### WHAT THE TASK ASKS
Each line from the one that contains "This screenshot has width=1232, height=978." to the end of the material must be set down exactly, and no line before it.
*-*-*
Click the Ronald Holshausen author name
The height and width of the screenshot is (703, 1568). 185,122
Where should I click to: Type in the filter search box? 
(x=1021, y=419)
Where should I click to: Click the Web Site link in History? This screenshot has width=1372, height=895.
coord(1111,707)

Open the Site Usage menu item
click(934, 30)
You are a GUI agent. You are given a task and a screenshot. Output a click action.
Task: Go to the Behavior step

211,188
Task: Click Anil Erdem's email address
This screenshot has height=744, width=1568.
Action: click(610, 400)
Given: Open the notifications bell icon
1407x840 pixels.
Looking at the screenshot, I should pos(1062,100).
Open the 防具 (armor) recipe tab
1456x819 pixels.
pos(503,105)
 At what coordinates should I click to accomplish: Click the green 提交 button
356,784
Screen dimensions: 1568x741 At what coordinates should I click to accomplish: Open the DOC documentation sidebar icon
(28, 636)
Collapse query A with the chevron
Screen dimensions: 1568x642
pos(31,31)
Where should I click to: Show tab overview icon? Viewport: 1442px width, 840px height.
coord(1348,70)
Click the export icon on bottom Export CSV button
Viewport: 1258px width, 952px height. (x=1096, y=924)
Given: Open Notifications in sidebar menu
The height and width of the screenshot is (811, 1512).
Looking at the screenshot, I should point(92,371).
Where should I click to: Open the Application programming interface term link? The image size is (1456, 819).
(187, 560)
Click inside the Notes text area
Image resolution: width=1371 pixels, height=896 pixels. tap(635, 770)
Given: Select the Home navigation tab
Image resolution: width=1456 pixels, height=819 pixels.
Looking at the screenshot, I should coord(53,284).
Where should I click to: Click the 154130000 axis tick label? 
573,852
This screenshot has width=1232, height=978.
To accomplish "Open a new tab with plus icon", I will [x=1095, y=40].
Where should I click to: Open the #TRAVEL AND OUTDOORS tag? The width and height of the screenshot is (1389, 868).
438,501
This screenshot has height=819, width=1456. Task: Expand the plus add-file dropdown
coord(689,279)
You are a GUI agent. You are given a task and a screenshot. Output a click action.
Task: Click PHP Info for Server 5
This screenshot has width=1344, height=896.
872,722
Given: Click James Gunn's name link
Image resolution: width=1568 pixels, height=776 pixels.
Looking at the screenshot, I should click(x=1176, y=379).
*-*-*
### TASK SOLUTION
This screenshot has width=1232, height=978.
To accomplish "Open a new tab with plus icon", I will [x=1095, y=40].
Where should I click to: Open the #TRAVEL AND OUTDOORS tag? The width and height of the screenshot is (1389, 868).
438,501
This screenshot has height=819, width=1456. Task: Expand the plus add-file dropdown
coord(689,279)
You are a GUI agent. You are given a task and a screenshot. Output a click action.
Task: Click PHP Info for Server 5
This screenshot has width=1344, height=896.
872,722
Given: Click James Gunn's name link
Image resolution: width=1568 pixels, height=776 pixels.
Looking at the screenshot, I should click(x=1176, y=379).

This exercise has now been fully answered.